States seek to bar Chinese citizens from buying homes

States Grapple with Controversial Measures to Restrict Chinese Homebuyers. Legislative efforts aimed at curbing Chinese home purchases raise concerns of discrimination and national security.

Chinese buyers, who were once the top foreign purchasers of U.S. residential real estate, are facing potential obstacles as several states across the country contemplate or enact legislation to limit or ban their property acquisitions. While the move aims to safeguard national security interests against "foreign adversaries," critics argue that such measures could hinder homebuying for Chinese citizens and potentially fuel discrimination.

Chinese buyers made headlines last year by spending $6.1 billion on existing U.S. homes, surpassing other international homebuyers. They accounted for nearly 14% of all buyers on average from 2015 to 2020, as reported by the National Association of Realtors. However, pandemic-related travel restrictions caused their share to dip to 6% in the last two years. Despite the decrease, their average purchase price surged to a record-breaking $1 million in 2020.
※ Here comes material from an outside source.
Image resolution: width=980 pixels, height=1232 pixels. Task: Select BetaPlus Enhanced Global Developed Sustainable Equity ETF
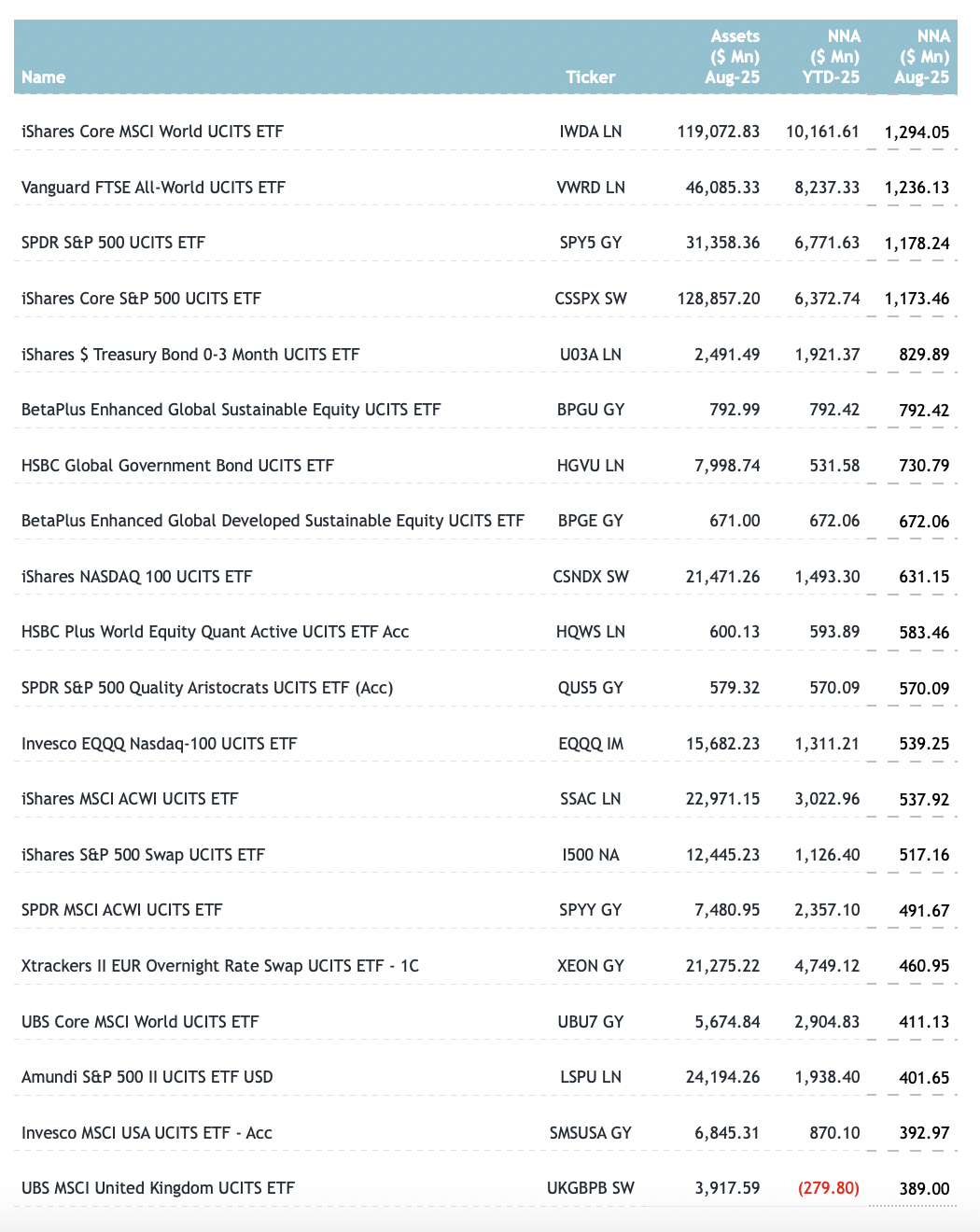coord(273,521)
In Florida, Governor Ron DeSantis recently signed a bill prohibiting most non-U.S. citizens or permanent residents of Chinese nationality from owning property in the state. Similar restrictions apply to individuals from six other nationalities. The law, slated to take effect on July 1, includes exemptions for those with asylum and non-tourist visas. Montana's Governor, Greg Gianforte, also signed a bill in May prohibiting land sales or leases to entities from designated foreign adversaries, including China.

Other states, including Texas, Alabama, and Louisiana, have contemplated similar measures to varying extents. Some states have additionally targeted farmland acquisitions by "foreign adversaries." However, opponents argue that these bills evoke xenophobic alien land laws from the past and are discriminatory in nature. In fact, a group of Chinese citizens residing in Florida filed a lawsuit in May, challenging the constitutionality of the new law. Legal experts warn that implementation resulting in discrimination could face scrutiny under the Fair Housing Act.
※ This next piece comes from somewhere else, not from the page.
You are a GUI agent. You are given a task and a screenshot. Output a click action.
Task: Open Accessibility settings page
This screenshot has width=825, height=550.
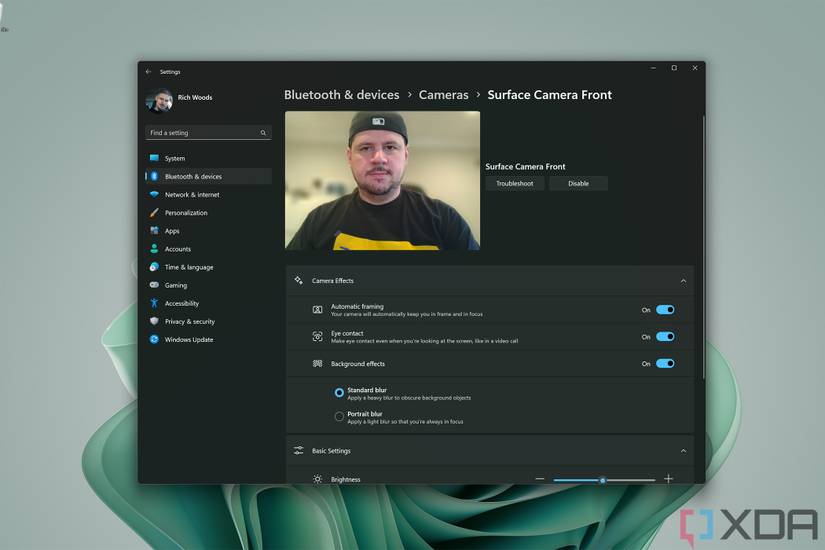182,303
The repercussions of the Florida law are already evident, with reports of a "chilling effect" on Chinese buyers. Concerns about the legislation's implications have led some Chinese buyers to contemplate selling their properties. Traditionally, Chinese buyers have viewed U.S. residential properties as investments, but recent trends indicate a shift towards purchasing homes for personal use.
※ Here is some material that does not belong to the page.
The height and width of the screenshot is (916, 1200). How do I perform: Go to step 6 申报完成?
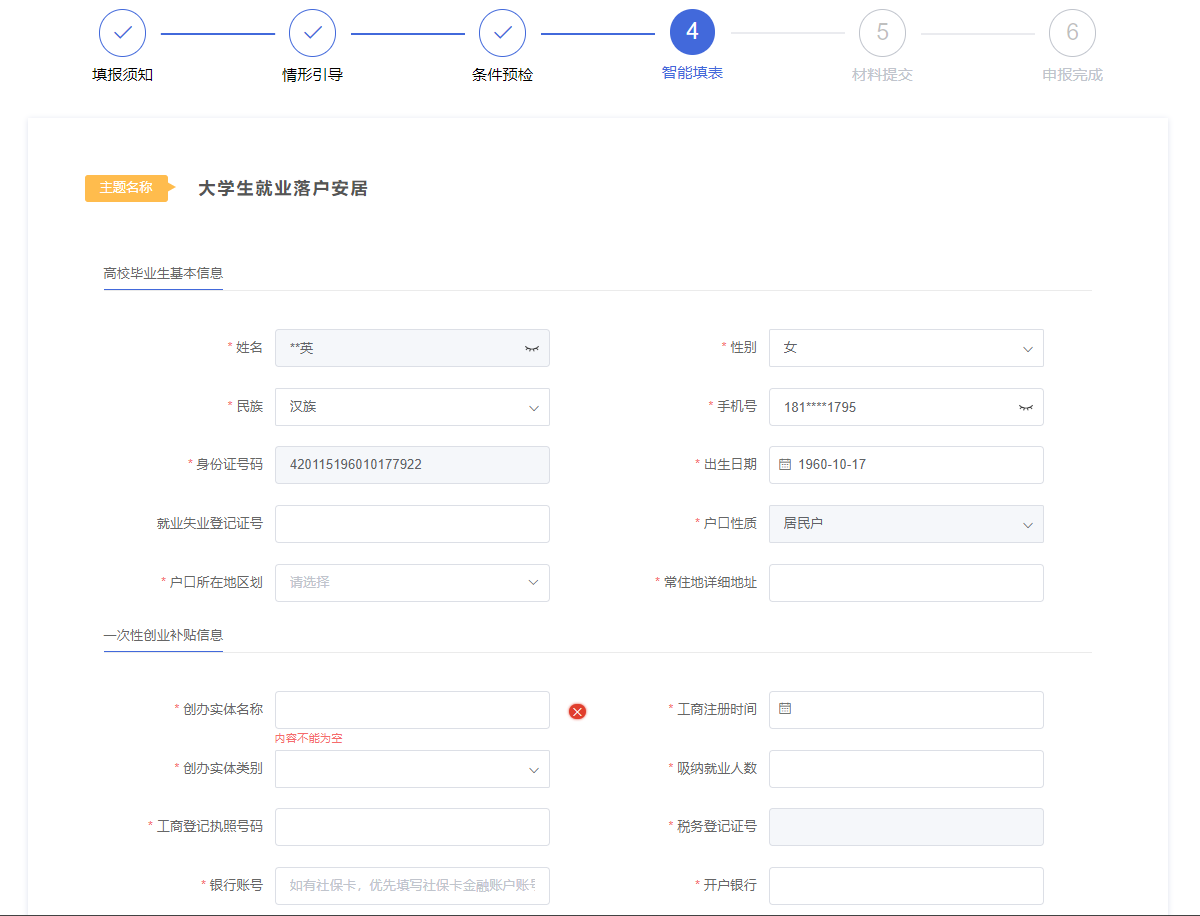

Chinese buyers are also diversifying their interests beyond the traditional hotspots of New York and Los Angeles. Southern markets like Miami, Houston, and Austin are witnessing increased interest, as Chinese buyers seek more affordable real estate options. This shift is driven by a growing number of middle-class families looking to relocate abroad.

While two House Democrats introduced a bill to counter state legislation targeting property purchases based on citizenship, the path forward remains uncertain. Experts anticipate that more states may follow the lead of Florida and Texas in their efforts to limit Chinese homebuying, despite potential legal challenges and backlash. As the debate surrounding these measures continues, concerns persist about striking a balance between national security interests and avoiding discriminatory practices.